[START Given data]

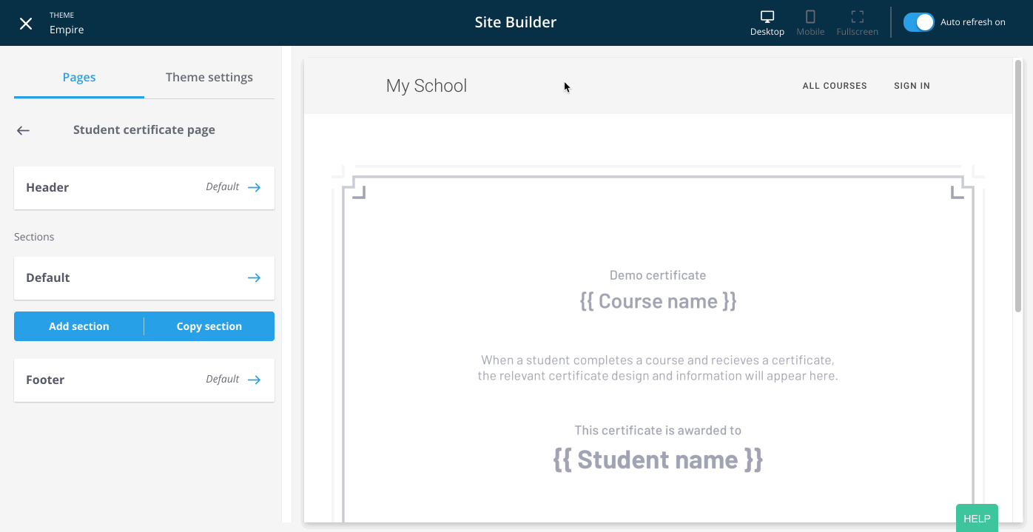
Task: Switch preview to Mobile view
Action: tap(810, 21)
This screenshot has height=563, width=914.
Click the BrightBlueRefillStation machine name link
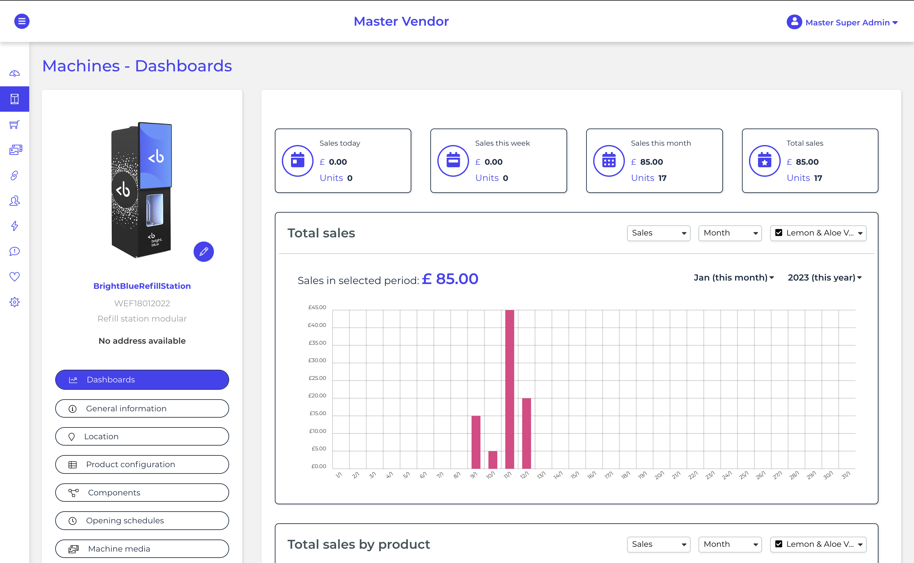[x=142, y=286]
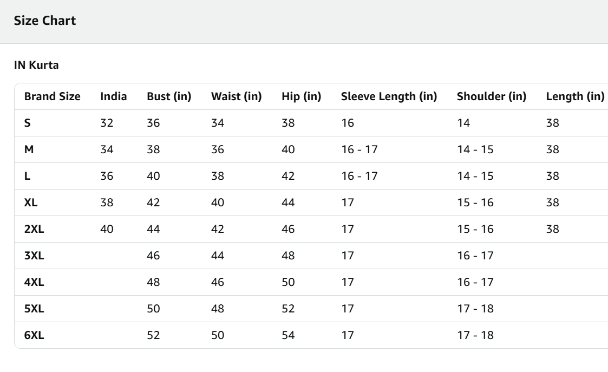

[END Given data]

**Problem statement:**
Rewrite the stretch of the data from the line containing "This screenshot has height=563, width=914." through the end of the data, replacing "link" with "button" and leaving everything else unchanged. Omit the pictures from your answer.

**Response to this task:**
This screenshot has height=563, width=914.
Click the BrightBlueRefillStation machine name button
[x=142, y=286]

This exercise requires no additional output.